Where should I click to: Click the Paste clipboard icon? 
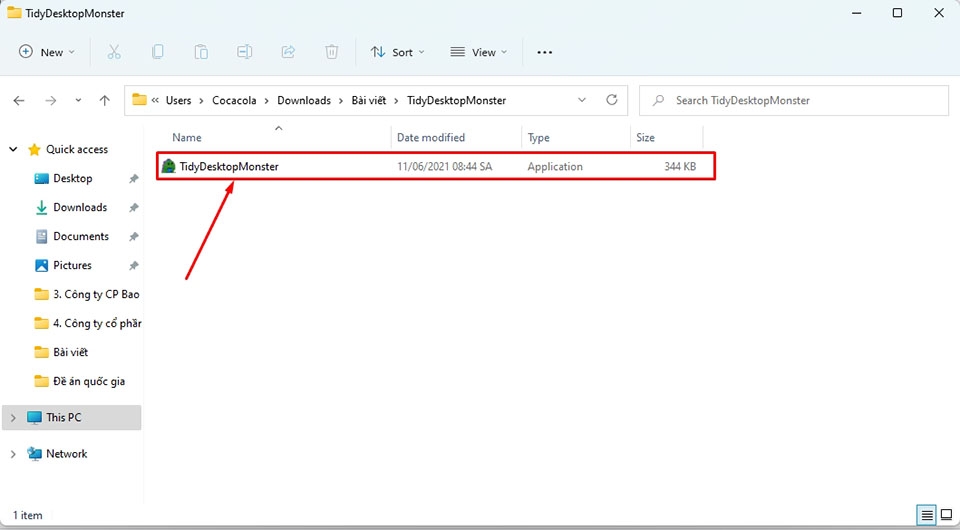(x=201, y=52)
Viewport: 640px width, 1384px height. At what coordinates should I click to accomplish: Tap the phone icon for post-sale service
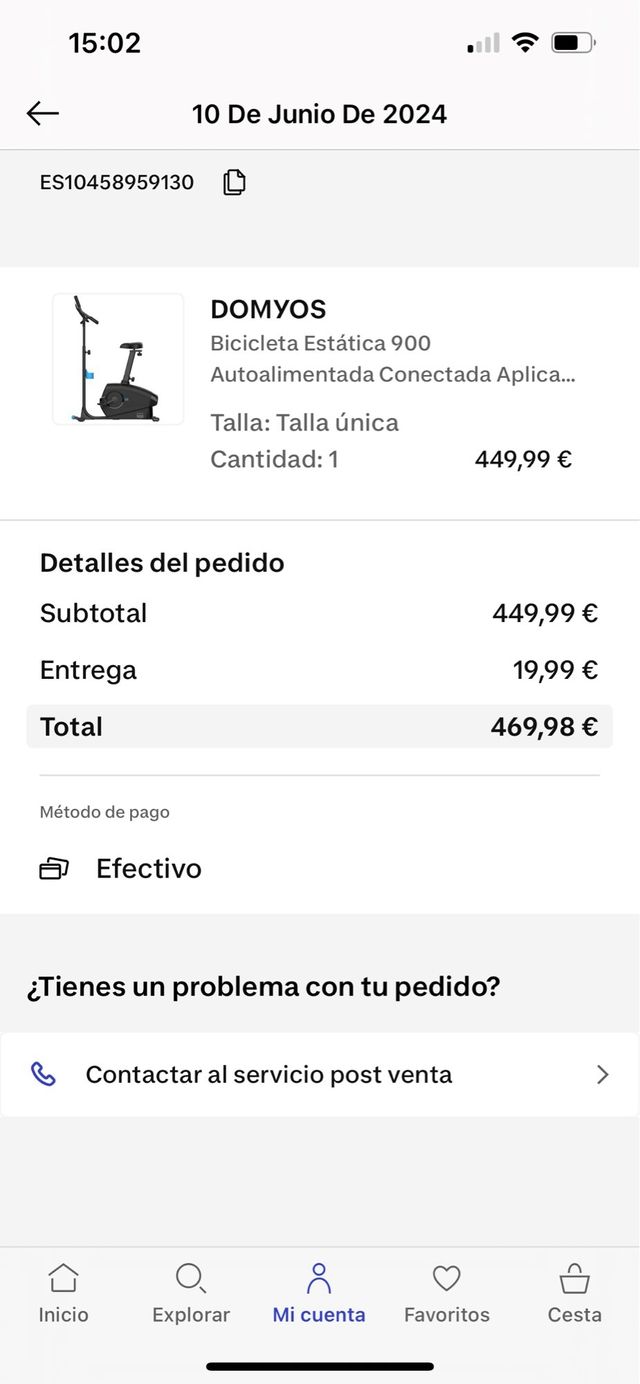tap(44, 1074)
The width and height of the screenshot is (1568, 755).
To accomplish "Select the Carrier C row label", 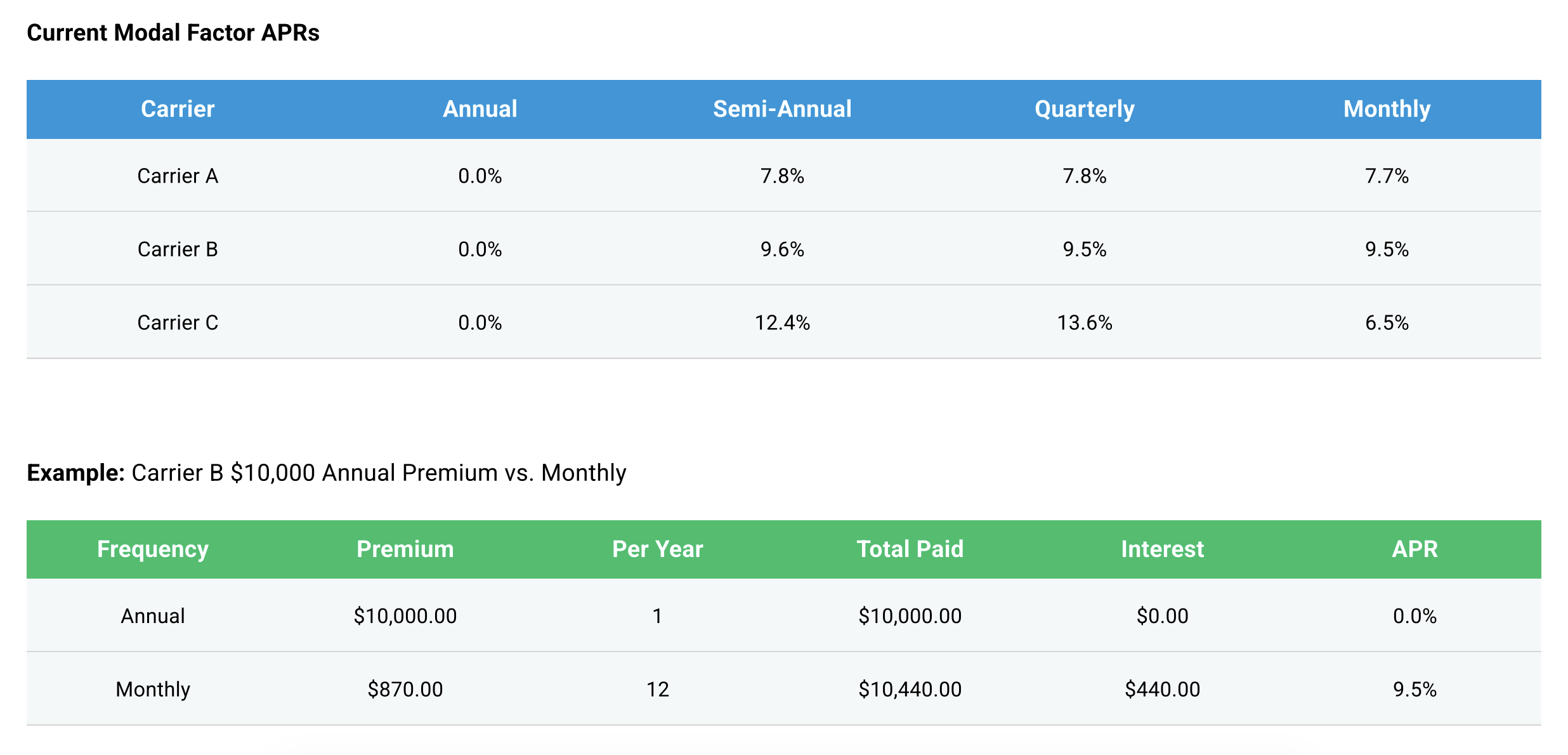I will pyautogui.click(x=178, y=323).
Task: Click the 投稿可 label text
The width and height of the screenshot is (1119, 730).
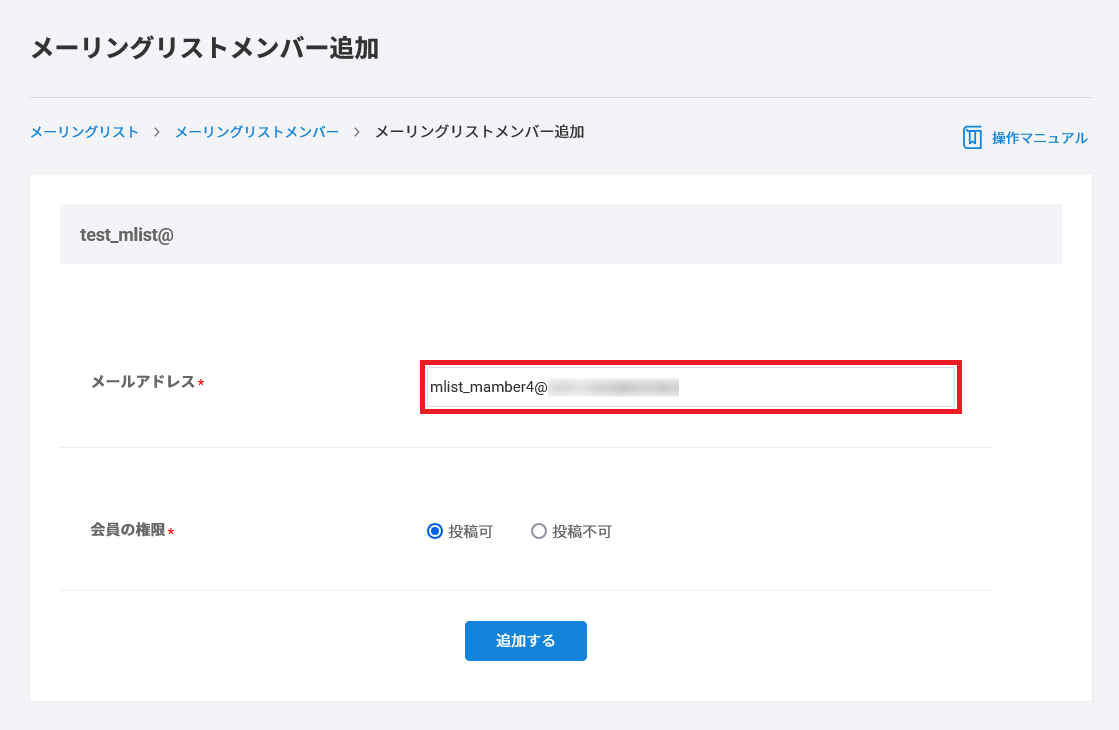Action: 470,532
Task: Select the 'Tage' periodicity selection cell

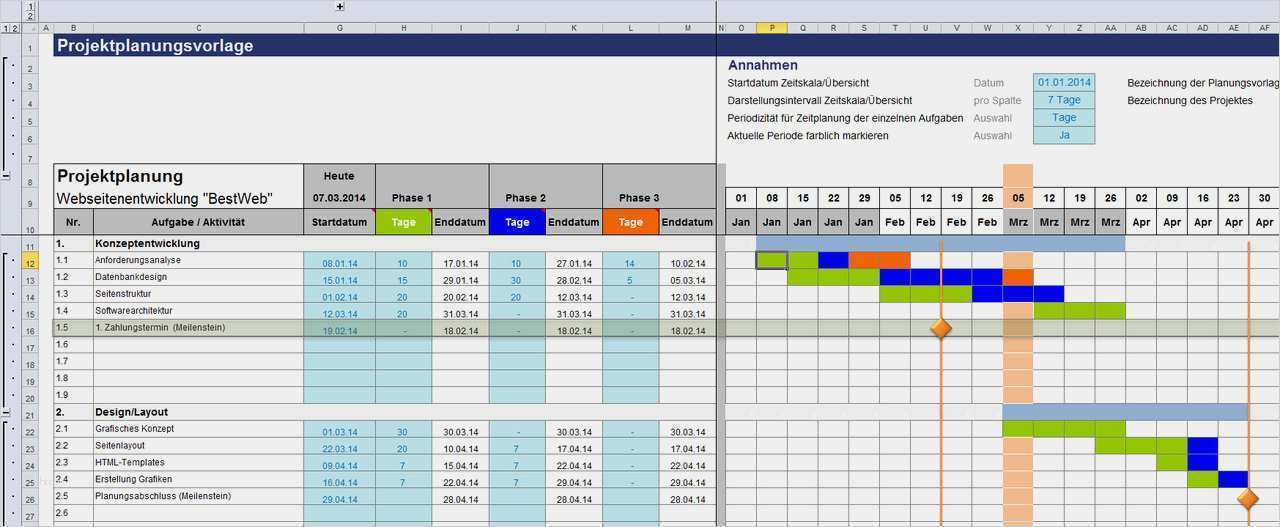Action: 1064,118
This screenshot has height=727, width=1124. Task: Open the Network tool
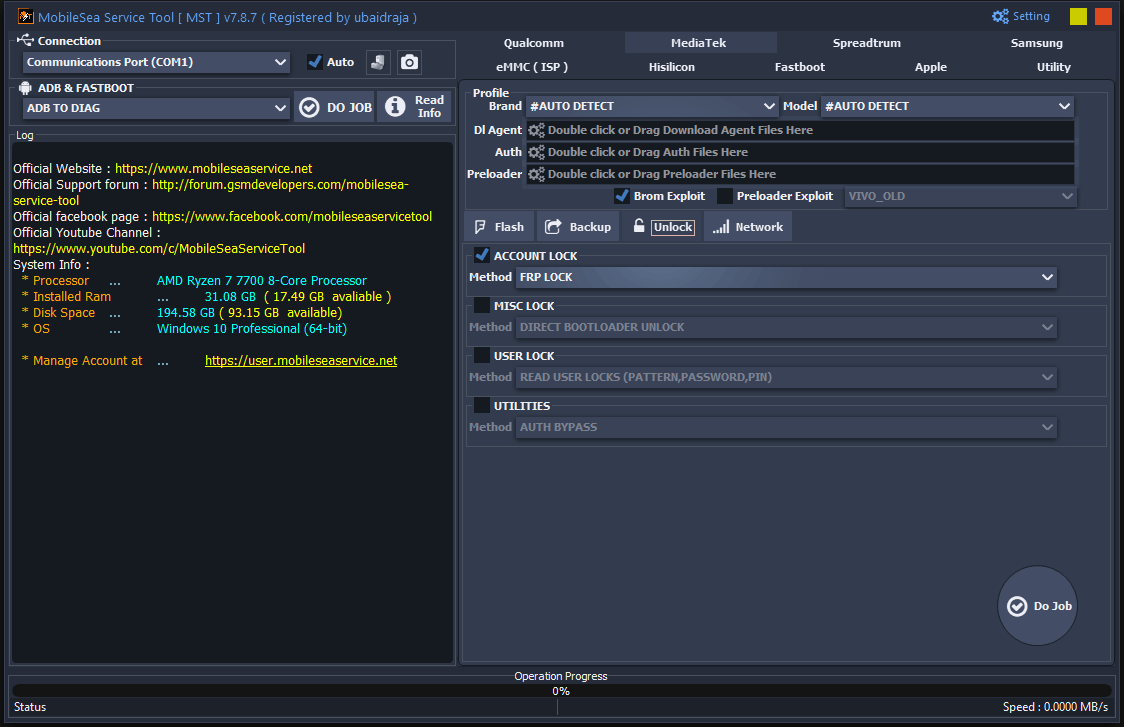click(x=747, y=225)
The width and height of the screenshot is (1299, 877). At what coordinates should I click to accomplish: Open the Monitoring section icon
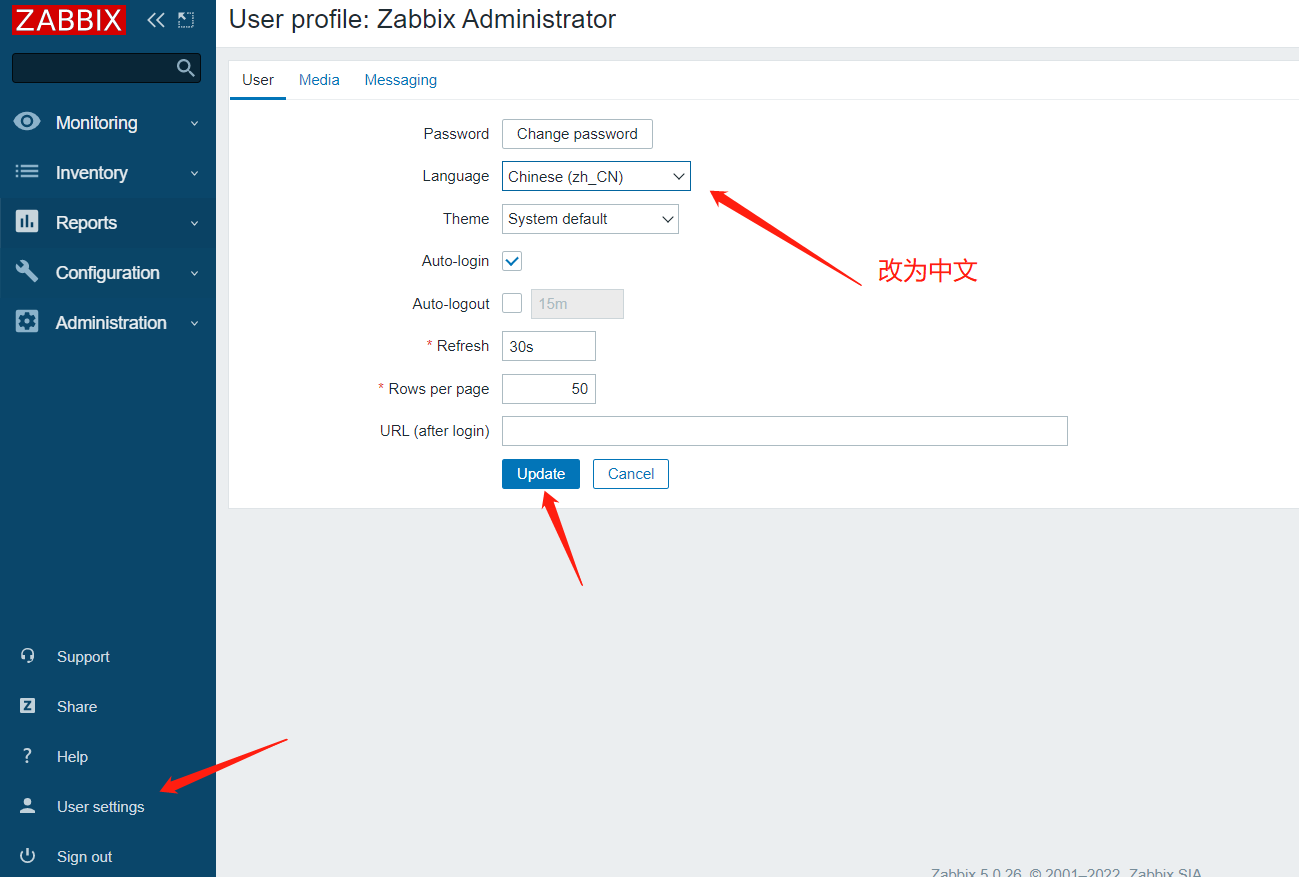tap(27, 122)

(Required work) The answer must be the lines from the first one in the records through the line containing "The width and height of the screenshot is (1568, 755).", copied exactly, with no pictures.

(Written answer)
Where should I click to: Click the Paste clipboard icon? 
(x=201, y=52)
Viewport: 640px width, 1384px height. At what coordinates should I click to accomplish: Tap the phone icon for post-sale service
tap(44, 1074)
The width and height of the screenshot is (1568, 755).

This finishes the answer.